MobileRead Forums - View Single Post - Adding a comic strip to a newspaper's recipe

a.peter · 09-23-2011, 02:16 AM

Quote:

Originally Posted by macpablus

The problem is that my complete recipe has other feeds (i.e, the content of the whole newspaper, with many different sections and articles), so the option keep_only_tags will affect each of the articles.

It's clear to me, that my recipe isn't complete. It was done to show you, that Calibre is expecting a HTML-page as URL. You passed the address of a GIF-image to calibre, which was interpredet as a HTML-page an produced the character garbage you've seen.

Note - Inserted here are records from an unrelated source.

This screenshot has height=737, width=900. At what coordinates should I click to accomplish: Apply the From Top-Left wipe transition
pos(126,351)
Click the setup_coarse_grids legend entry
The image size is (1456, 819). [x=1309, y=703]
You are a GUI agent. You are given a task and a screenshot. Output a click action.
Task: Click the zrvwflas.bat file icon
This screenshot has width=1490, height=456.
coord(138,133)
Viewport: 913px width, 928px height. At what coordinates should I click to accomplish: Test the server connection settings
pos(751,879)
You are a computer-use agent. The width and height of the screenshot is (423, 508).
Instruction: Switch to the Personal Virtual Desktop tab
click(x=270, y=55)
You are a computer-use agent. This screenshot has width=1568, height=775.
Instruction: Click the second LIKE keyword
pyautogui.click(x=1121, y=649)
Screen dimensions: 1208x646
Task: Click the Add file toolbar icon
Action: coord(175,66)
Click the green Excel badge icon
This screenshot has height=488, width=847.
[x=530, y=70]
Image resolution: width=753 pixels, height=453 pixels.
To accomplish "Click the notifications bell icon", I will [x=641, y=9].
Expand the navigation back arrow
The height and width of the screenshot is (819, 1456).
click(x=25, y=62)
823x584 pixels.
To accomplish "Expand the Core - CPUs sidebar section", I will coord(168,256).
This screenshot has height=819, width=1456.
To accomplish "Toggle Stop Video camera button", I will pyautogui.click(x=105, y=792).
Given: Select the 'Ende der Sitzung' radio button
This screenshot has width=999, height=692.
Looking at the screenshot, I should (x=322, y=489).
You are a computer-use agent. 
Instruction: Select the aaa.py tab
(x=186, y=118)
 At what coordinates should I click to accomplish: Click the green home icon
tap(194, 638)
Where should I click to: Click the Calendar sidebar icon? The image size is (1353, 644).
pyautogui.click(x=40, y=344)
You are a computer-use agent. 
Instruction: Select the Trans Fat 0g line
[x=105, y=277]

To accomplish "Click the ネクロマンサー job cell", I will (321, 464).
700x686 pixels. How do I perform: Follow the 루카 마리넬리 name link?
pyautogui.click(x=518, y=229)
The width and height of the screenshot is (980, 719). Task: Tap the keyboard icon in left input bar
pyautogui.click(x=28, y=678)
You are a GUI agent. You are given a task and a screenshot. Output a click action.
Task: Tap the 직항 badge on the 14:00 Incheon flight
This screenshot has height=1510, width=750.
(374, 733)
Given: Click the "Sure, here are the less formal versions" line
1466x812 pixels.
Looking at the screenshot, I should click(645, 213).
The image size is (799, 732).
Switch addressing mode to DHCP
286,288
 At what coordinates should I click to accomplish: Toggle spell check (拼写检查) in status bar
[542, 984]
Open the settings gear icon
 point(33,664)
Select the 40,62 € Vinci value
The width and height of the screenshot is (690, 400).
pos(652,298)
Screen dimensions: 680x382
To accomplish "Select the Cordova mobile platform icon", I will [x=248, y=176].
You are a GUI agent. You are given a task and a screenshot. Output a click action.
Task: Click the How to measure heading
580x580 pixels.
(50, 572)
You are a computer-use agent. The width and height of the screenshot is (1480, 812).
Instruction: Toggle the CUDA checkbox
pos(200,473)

The good point is, that the keep_only_tags member is a list of dictionaries. You may add any other expression you need to parse other pages. If i take a look at an article, e. g. http://www.pagina12.com.ar/diario/el...011-09-22.html, i see that the actual article is embedded into a <div class="nota top12"> tag.

A modified keep_only_tags may be:

Code:

keep_only_tags = [dict(name='div', attrs={'id':'rudy_paz'}), dict(name='div', attrs={'class':'nota top12'})]

With this code, calibre will keep

all <div> with id="rudy_paz' AND
all <div> with class='nota top12'

It's no matter if they dont appear on the same page. But if you pass one page with the comic strip and a list of pages with articles, it will work on both of them.

By the way: For convenience, you may replace the second part of a dictionary entry of the keep_only_tags by a compiled regular expression, e. g. attrs={'class':re.compile('top.*')}

But don't forget to add a

Code:

import re

at the top of the recipe.